El Plantagenet, mientras de este modo se discutía sobre su suerte, se acercaba más a Los Camellos. Arrojaba el vapor silbando con verdadera rabia, como lanza su grito el animal herido que presiente la muerte. Era un buque pesado y sin elegancia. Como nave de carga, su casco parecía un almacén negro, y su arboladura sin garbo ni esbeltez consistía en tres palos con escaso cordaje. Tenía dos vergas en el palo de trinquete, y en el de mesana que era pequeñísimo flotaba un jirón rojo, ennegrecido por el humo, en cuyas aspas podía reconocerse   —117→   las insignias de la Gran Bretaña. La proa de puntal se alzaba desmesuradamente, mostrando hasta el último número de las medidas de flotación y las planchas rojas de hierro mal pintado. Daba grandes tumbos a babor y estribor, mostrando ora la horrible panza, ora la cubierta en desorden, negra y húmeda, las escotillas, el cajón de la máquina, el puente y la chimenea negra con dos anillos blancos y una T, emblema de la casa Taylord and Co, de Swansea, poseedora de treinta y dos buques de carga y pasaje.

El pobre barco inspiraba esa compasión hondamente patética que acompaña al espectáculo de los grandes peligros. Se le veía forcejear con las olas, tratando de gobernarse con la hélice para huir de los escollos, y su figura tomaba la especial fisonomía que adquiere todo lo que interesa, personificándose a los ojos de los que están a salvo. No era un buque, sino un hombre, un pobre náufrago, que luchaba con la resaca; se le veía romper las olas con la dura cabeza, y sacarla fuera para respirar por las dos grandes portas de las anclas, abiertas a manera de narices. La hélice trabajaba con frenesí tornillando el agua y sacando hirvientes virutas de espuma.

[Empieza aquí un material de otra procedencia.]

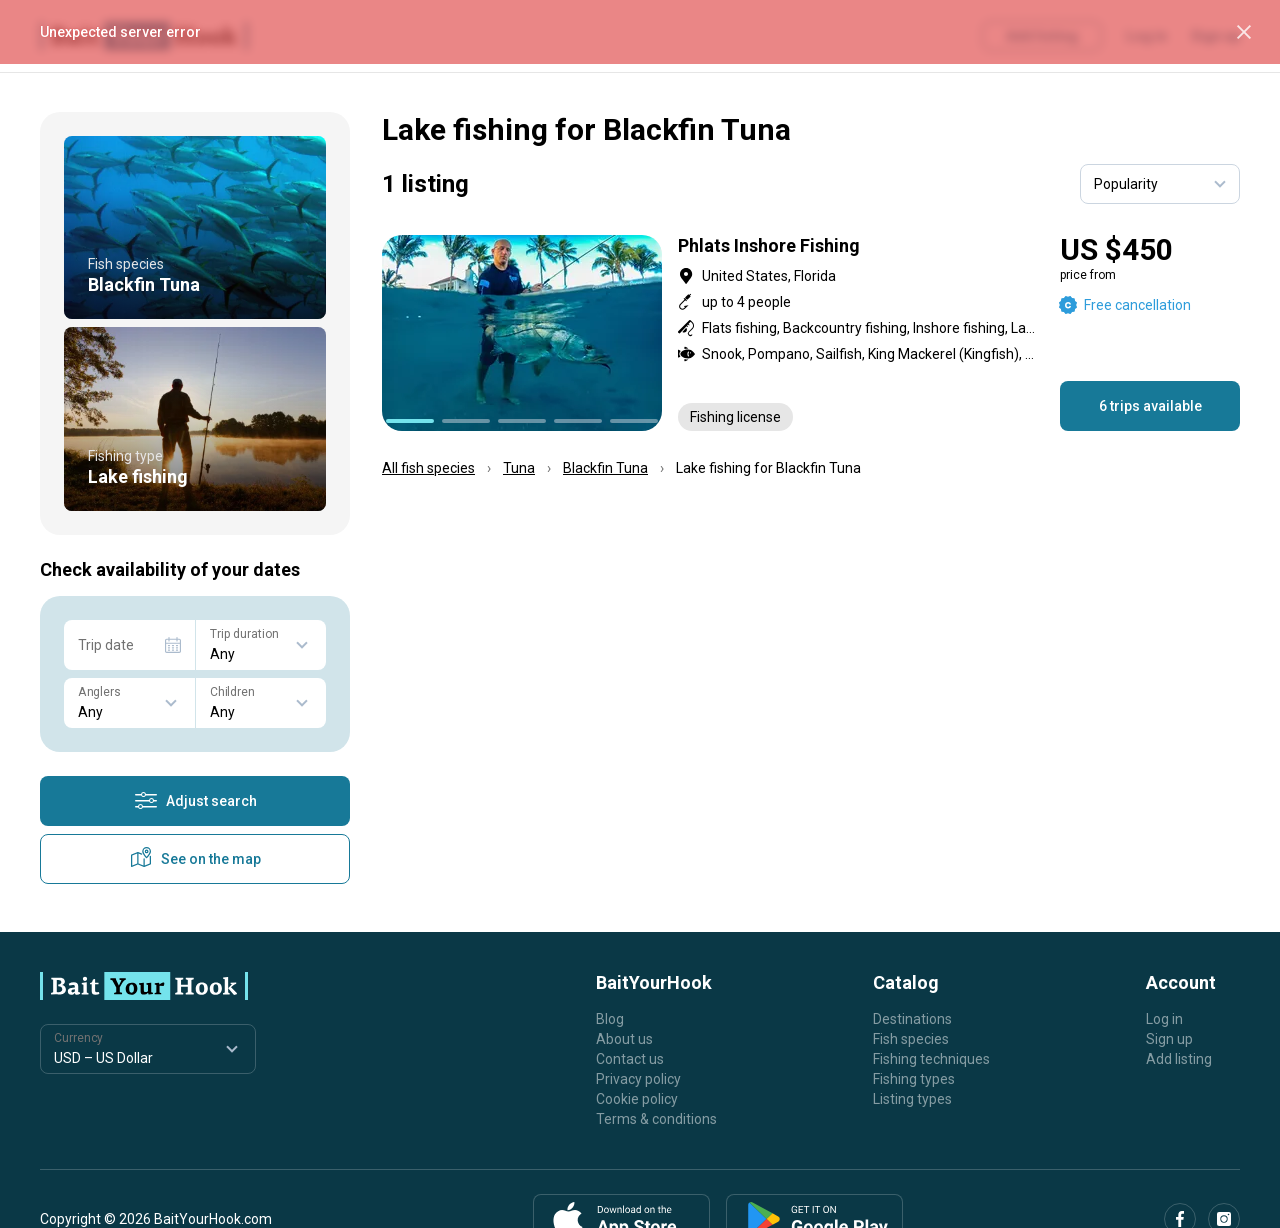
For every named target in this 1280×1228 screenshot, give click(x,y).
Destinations (912, 1019)
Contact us (630, 1059)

Tragaba el casco inmensos sorbos de agua y al tumbarse las arrojaba en   —118→   catarata por los portalones, sin cesar de dirigir al cielo su espantosa imprecación en forma de humo densísimo y de rugiente vapor blanco y rabioso como el chorro de la ballena herida.

-A los condenados ingleses -dijo Germán-, les pasa esto por borrachos.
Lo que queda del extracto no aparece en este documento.